The anti-gang unit's members are being murdered one by one, including Vronski. Also killed are police chief Leonetti and the Bastiani gang matriarch. It is revealed that all of these killings were ordered by the head of the Narcotics Bureau’s Special Ops chief in a larger plot to take-over both gangs, indicating deep-rooted corruption and betrayal within the police force itself. The film ends with him watching the impending murder of Leonetti’s daughter.

== Production ==
The film was announced in May 2019, with Jean Reno, Lannick Gautry, Stanislas Merhar, and David Belle joining the cast.

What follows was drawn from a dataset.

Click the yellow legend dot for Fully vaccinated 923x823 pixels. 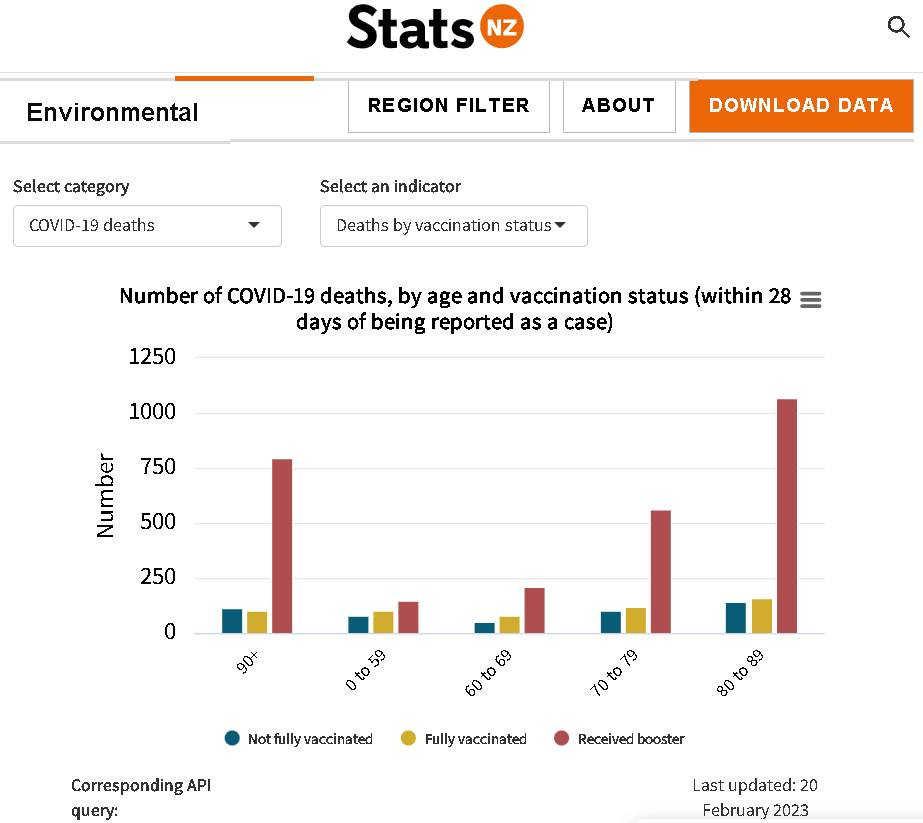[x=408, y=738]
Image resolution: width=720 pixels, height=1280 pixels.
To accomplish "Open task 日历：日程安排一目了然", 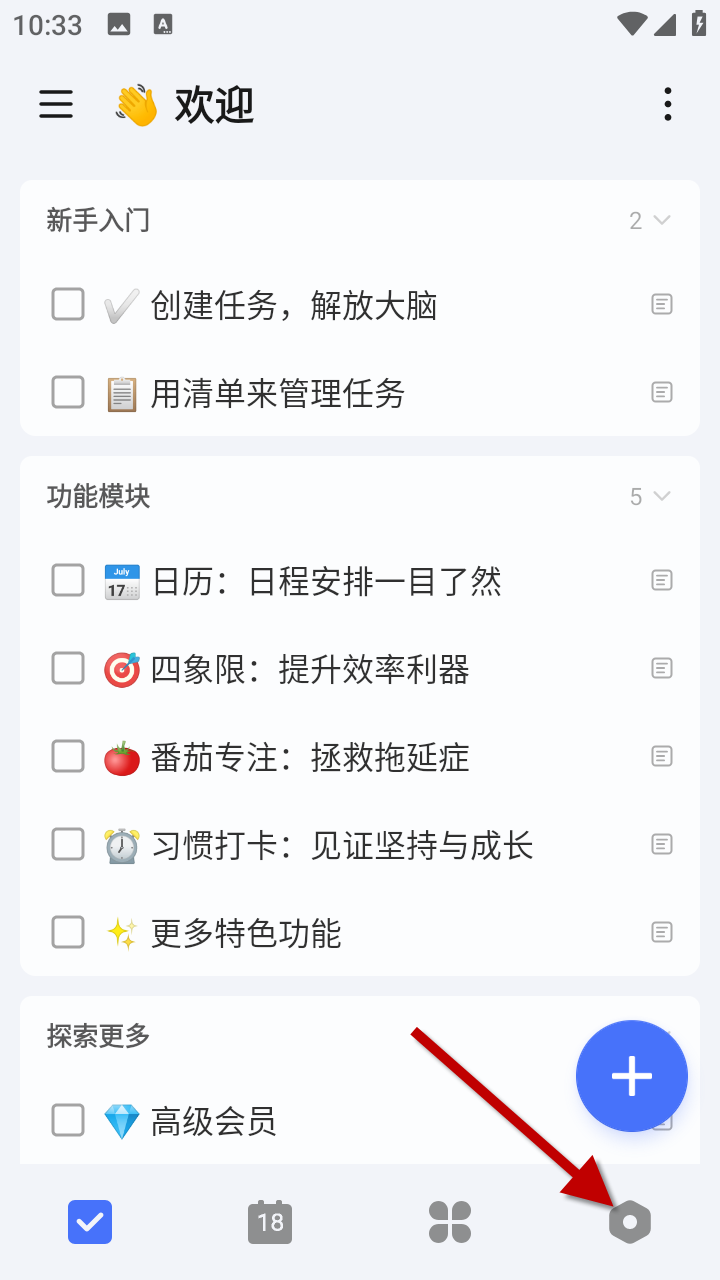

Filming took place that September in the south of France.

== Release ==
Rogue City was digitally released by Netflix on October 30, 2020. In its debut weekend, it was the second most-streamed film on the site.

=== Critical response ===
Elisabeth Vincentelli of The New York Times acknowledges that "Marchal’s movie [is] radical in its nihilism", as it depicts a "bleak vision" of "corruption [as] pervasive" and inescapable. Despite
this positive comment, she says that overall, the film is an "ineffectual muddle", noting that "[v]iolent, law-defying cops would be a tough sell at any time, but Rogue City is oblivious to the changed context" on dirty cops, who "don't hold much romantic allure nowadays."

John Serba from Decider gave the film a negative review, calling it a "muddy and grim", "two-hour slog".
While he praised the lighting on this "[i]nstant cop thriller", he lost patience with its "cast of relentless scowlers, ever-shifting loyalties, lack of any real characters and general cynicism for the state of the human soul".

Reviewer Roger Moore calls it "[c]onvoluted, bloody and downbeat" and says that the film has "so many characters, intrigues and competing agendas" that it is "hard to follow". Moore says that characters other than Vronski are "barely sketched in" and he states that "writer-director Marchal loses track of characters, story threads, mob cash and drugs, impatient as he is to get to the next shoot out."